Tuberculose
Tuberculosis continues to be one of the most serious infectious diseases in the world. It is estimated that one person dies every twenty seconds due to the consequences of infection with Mycobacterium tuberculosis. Moreover, approximately one quarter of the world's population have been infected without realising it, meaning that a new outbreak could happen any time. New therapies must be developed as a matter of urgency.
An effective vaccine against the consequences of infection at a young age has been on the market for several decades now: BCG (Bacille Calmette-Guérin). However, this vaccine has been found to be insufficiently effective against life-threatening tuberculous pneumonia at a later age. Moreover, this vaccine can cause severe adverse reactions in people with impaired immune systems. In addition, antibiotic-resistant strains of TB are increasingly common. As a result, we are finding it increasingly hard to treat the disease.
Why we need better medications
Although antibiotics are available on top of the BCG vaccine, infection with Mycobacterium tuberculosis requires treatment that will take many long months (as opposed to just a few days). Therefore, we urgently need a better vaccine (or vaccine programme) to combat tuberculosis, both with a view to prevention and with a view to curing the disease (therapy).
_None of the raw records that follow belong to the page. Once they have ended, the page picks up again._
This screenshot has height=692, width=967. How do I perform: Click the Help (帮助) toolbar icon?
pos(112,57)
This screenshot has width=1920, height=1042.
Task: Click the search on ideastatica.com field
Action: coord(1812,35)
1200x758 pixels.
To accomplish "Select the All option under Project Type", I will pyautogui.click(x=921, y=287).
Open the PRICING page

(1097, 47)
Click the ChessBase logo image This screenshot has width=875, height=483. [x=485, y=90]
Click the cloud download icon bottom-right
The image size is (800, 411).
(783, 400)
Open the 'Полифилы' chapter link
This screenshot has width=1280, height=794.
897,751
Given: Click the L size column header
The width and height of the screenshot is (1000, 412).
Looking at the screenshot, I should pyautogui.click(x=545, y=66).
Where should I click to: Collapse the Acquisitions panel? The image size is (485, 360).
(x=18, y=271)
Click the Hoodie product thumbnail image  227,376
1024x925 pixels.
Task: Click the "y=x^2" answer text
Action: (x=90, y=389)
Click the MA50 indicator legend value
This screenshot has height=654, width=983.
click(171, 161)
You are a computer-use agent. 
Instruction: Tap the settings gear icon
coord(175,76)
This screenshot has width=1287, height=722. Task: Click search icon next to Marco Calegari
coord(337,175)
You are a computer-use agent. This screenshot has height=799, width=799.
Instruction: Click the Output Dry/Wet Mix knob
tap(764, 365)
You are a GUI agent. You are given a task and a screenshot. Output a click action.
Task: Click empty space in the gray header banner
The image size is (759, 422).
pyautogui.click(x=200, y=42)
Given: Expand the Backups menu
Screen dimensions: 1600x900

It is clear that we need better medications. However, it is proving quite hard to develop effective therapies quickly. What is stopping us is 1) a limited understanding of the mechanisms protecting host humans from TB, and 2) the various immunoevasive strategies of the pathogen, Mycobacterium tuberculosis. Many of these issues can be solved by using an animal model.
The predictive power and development of new medications
Macaques may play a vital part in our studies focusing on the prevention and treatment of TB. Macaques are very similar to humans, in terms of their immune system, but particularly in terms of their susceptibility to tuberculosis and the way in which the disease presents, which is similar to the way it presents in humans. The BCG vaccine's protective effect appears to be as variable in monkeys as it is in humans. For this reason, macaques have greater predictive power for humans in this case than any other animal model.
Both in human beings and in non-human primates, the BCG vaccine suppresses the disease, but does not protect us from being infected with Mycobacterium tuberculosis. In other words, we should probably seek to develop a better vaccine or different type of therapy. Monkeys give us the opportunity to evaluate the efficacy of such new therapies or vaccines in a model that resembles human beings.
Greater understanding
Following extensive preliminary studies, BPRC assesses potential vaccines in primate models for safety (are there any adverse reactions?), immunogenicity and protective efficacy. These studies allow us to examine the complex host-pathogen interaction under controlled conditions. Using the results of these studies and our improved understanding of this infectious disease, we seek to contribute to the development of improved therapies.
Why we need monkeys for our studies
In some TB studies, monkeys are the most useful animal models. Pursuant to Dutch law, monkeys can only be used as experimental animals when no alternative method exists.